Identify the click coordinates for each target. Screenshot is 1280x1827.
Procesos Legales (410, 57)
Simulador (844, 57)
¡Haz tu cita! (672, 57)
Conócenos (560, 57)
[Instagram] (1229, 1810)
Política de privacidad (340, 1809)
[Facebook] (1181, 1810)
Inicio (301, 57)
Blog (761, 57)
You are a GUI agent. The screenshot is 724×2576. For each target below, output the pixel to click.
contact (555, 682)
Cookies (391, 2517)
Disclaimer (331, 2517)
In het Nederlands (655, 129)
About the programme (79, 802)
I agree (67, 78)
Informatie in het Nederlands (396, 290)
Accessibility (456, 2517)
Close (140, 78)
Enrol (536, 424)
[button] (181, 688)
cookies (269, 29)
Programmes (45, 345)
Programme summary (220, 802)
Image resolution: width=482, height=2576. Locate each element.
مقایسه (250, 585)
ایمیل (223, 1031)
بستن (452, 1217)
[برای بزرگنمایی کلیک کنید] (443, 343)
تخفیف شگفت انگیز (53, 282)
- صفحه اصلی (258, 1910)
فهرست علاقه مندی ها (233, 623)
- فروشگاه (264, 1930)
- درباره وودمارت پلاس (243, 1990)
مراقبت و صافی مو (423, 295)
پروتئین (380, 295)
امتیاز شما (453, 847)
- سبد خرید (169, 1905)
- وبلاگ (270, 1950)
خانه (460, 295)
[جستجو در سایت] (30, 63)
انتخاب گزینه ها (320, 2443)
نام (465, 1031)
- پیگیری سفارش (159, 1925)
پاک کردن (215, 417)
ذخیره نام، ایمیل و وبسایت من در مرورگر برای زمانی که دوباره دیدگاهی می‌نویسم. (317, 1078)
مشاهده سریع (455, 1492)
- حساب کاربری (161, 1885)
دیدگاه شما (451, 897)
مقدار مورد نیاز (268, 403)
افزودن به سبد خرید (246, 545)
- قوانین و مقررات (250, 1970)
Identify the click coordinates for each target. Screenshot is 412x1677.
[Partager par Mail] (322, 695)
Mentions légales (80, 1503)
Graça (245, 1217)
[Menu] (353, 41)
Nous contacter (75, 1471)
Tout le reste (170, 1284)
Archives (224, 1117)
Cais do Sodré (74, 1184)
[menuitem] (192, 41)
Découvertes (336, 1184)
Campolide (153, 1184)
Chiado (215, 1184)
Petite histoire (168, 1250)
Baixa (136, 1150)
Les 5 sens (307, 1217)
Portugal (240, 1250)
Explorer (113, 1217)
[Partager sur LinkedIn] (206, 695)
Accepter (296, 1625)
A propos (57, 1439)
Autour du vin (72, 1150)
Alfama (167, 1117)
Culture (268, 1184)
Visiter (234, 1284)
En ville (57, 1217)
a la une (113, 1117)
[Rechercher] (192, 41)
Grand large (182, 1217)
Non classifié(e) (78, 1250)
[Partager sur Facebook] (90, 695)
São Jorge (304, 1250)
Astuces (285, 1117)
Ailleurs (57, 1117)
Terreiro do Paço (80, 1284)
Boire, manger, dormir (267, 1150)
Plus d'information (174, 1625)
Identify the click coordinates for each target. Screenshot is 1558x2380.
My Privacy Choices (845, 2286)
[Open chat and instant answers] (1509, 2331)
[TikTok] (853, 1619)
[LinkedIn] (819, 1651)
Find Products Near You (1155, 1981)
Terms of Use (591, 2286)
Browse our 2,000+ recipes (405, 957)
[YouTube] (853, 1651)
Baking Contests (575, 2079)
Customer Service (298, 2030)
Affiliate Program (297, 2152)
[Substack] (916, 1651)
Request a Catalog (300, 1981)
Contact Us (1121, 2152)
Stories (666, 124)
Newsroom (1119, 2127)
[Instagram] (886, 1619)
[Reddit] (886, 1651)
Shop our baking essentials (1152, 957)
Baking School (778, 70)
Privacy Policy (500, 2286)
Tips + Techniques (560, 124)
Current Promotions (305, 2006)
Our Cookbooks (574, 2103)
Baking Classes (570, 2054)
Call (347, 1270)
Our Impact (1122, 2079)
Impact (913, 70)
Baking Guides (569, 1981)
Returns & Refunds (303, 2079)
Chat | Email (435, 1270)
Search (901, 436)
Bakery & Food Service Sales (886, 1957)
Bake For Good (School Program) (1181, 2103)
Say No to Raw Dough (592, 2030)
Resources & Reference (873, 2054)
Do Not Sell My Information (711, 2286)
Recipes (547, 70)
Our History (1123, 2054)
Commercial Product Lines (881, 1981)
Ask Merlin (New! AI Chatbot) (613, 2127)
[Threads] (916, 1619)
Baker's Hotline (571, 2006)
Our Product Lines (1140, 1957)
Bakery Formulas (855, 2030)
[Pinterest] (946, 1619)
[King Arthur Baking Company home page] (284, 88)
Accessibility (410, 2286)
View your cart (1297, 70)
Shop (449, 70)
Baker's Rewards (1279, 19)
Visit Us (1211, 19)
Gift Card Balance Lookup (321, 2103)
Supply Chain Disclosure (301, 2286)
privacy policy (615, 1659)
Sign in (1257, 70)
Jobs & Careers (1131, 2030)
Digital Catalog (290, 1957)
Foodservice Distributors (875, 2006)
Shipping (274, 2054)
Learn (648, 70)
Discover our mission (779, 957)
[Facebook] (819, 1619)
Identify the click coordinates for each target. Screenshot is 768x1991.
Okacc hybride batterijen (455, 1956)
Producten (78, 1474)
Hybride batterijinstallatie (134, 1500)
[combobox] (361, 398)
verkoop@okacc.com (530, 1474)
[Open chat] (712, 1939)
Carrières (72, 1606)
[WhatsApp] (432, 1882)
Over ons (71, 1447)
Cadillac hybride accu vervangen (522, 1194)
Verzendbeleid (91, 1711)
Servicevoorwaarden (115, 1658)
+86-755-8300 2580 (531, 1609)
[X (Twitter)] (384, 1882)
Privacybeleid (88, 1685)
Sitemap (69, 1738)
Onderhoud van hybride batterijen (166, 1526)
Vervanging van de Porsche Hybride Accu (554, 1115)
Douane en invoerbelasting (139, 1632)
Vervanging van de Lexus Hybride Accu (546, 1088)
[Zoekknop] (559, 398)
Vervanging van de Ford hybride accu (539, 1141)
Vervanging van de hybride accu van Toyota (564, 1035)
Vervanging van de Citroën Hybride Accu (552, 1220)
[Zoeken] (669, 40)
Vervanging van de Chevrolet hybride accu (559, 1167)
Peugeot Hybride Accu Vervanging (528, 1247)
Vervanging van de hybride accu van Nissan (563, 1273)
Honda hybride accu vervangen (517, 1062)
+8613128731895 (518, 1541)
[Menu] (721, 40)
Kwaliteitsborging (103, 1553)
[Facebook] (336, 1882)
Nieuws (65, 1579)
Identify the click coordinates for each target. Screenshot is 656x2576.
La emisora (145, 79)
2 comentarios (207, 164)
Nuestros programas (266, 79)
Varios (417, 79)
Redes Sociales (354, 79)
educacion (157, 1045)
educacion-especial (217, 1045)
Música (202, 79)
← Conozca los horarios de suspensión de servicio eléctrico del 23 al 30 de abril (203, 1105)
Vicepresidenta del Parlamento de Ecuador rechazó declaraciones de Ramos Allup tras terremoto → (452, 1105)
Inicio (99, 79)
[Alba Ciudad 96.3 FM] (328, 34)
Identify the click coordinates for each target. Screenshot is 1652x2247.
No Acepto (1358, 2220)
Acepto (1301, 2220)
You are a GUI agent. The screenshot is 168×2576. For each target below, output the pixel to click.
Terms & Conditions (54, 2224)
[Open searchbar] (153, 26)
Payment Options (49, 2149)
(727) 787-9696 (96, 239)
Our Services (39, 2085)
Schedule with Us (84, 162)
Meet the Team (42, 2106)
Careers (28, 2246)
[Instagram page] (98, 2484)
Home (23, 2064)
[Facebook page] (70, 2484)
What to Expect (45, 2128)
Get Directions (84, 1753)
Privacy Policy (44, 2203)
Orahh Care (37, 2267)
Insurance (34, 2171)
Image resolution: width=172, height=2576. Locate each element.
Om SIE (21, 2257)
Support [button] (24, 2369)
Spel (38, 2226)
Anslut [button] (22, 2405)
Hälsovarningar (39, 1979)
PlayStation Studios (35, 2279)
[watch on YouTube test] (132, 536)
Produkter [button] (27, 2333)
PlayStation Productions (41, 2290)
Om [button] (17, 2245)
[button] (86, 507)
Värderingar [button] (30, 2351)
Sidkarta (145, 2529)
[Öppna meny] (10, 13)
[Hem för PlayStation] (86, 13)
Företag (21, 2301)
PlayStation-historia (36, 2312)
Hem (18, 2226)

· · · · · · ·

» **WORK ITEM**: From the data above, output only the lines between the line containing "- فروشگاه (264, 1930)" and the line containing "Visiter (234, 1284)", inclusive, exactly as written.

» **SOLVED PROBLEM**:
- فروشگاه (264, 1930)
- درباره وودمارت پلاس (243, 1990)
مراقبت و صافی مو (423, 295)
پروتئین (380, 295)
امتیاز شما (453, 847)
- سبد خرید (169, 1905)
- وبلاگ (270, 1950)
خانه (460, 295)
[جستجو در سایت] (30, 63)
انتخاب گزینه ها (320, 2443)
نام (465, 1031)
- پیگیری سفارش (159, 1925)
پاک کردن (215, 417)
ذخیره نام، ایمیل و وبسایت من در مرورگر برای زمانی که دوباره دیدگاهی می‌نویسم. (317, 1078)
مشاهده سریع (455, 1492)
- حساب کاربری (161, 1885)
دیدگاه شما (451, 897)
مقدار مورد نیاز (268, 403)
افزودن به سبد خرید (246, 545)
- قوانین و مقررات (250, 1970)
Identify the click coordinates for each target. Screenshot is 412x1677.
[Partager par Mail] (322, 695)
Mentions légales (80, 1503)
Graça (245, 1217)
[Menu] (353, 41)
Nous contacter (75, 1471)
Tout le reste (170, 1284)
Archives (224, 1117)
Cais do Sodré (74, 1184)
[menuitem] (192, 41)
Découvertes (336, 1184)
Campolide (153, 1184)
Chiado (215, 1184)
Petite histoire (168, 1250)
Baixa (136, 1150)
Les 5 sens (307, 1217)
Portugal (240, 1250)
Explorer (113, 1217)
[Partager sur LinkedIn] (206, 695)
Accepter (296, 1625)
A propos (57, 1439)
Autour du vin (72, 1150)
Alfama (167, 1117)
Culture (268, 1184)
Visiter (234, 1284)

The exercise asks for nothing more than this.